# Verify Trig expression

• Dec 5th 2010, 12:41 PM
IDontunderstand
Verify Trig expression
I wish I knew how to use the Latex:

Sec^2(x)Csc^2(x)=Sec^2(x)+Cot^2(x)

I have tried to work with both sides of the expression at different times and looked at the work on each side to determine if I could get the solution,

I have left the left side alone and changed the right side to be

= Sec^2(x) + (csc^2x-1) But I get stuck.
Any help with the side and which I should change would be great.

Thanks
• Dec 5th 2010, 12:46 PM
DrSteve
I would suggest trying the following:

Rewrite the right-hand side in terms of sine and cosine.

Get a common denominator.

Use a pythagorean identity to write the numerator in terms of just sine OR just cosine.

Factor the numerator, and do some cancellation.

Rewrite in terms of sec and csc

(I haven't actually written out the details but this procedure should work).
• Dec 5th 2010, 12:53 PM
DrSteve
I think you may have a typo in your question. Are you sure that the Cot on the right shouldn't be Csc?
• Dec 5th 2010, 01:02 PM
Quote:

Originally Posted by IDontunderstand
I wish I knew how to use the Latex:

Hit the TEX and write the math between the "MATH" brackets..
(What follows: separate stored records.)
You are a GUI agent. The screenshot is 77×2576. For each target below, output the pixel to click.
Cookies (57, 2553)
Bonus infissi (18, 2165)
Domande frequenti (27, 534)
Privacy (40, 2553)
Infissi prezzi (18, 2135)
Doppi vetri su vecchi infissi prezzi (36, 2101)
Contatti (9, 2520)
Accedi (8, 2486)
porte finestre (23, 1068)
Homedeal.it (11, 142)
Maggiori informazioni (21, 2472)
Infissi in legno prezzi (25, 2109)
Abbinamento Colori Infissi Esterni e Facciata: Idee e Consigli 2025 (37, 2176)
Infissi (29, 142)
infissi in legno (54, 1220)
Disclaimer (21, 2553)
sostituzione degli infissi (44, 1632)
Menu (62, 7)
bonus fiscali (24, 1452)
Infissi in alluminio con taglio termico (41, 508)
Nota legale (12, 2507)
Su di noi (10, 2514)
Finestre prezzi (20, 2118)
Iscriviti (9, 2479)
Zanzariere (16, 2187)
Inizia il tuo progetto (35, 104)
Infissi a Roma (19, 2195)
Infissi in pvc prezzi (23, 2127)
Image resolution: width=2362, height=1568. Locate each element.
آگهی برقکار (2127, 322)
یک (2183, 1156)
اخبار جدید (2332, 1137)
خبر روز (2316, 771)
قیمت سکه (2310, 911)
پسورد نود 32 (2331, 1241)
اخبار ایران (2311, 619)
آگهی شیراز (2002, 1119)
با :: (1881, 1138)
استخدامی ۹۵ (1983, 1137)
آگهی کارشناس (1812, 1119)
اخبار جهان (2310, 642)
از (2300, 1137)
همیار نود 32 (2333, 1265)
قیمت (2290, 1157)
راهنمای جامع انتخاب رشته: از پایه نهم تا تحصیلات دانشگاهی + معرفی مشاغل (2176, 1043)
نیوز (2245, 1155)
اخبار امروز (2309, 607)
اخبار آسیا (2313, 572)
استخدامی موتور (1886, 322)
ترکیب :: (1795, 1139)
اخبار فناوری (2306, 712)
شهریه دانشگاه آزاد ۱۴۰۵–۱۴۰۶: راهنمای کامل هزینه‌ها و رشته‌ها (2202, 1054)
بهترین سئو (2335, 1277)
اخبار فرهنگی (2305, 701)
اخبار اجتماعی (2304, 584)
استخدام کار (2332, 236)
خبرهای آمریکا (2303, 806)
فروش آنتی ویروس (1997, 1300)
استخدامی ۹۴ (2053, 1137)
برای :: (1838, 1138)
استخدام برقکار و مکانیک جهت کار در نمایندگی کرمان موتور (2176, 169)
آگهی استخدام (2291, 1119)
$Sec^2(x)Csc^2(x)=Sec^2(x)+Cot^2(x)$

I have tried to work with both sides of the expression at different times and looked at the work on each side to determine if I could get the solution,

I have left the left side alone and changed the right side to be

$= Sec^2(x) + \left(csc^2x-1\right)$

But I get stuck.
Any help with the side and which I should change would be great.

Thanks

$sec^2x\;csc^2x=sec^2x+csc^2x-1$

Bring the $sec^2x$ terms together...

$sec^2x\;csc^2x-sec^2x=csc^2x-1$

Factor...

$sec^2x\left(csc^2x-1\right)=csc^2x-1$

which is solvable if you started with an equation and are finding x,
but not if you want both sides equal irrespective of x.
• Dec 5th 2010, 01:05 PM
IDontunderstand
Thank you very much. The Cot needs to be a CSC. That could be why I cannot get it to work out. I looked at the problem a lot of times I guess I saw what I wanted. Wow imagine it works when the problem is correct. Its funny how that happens.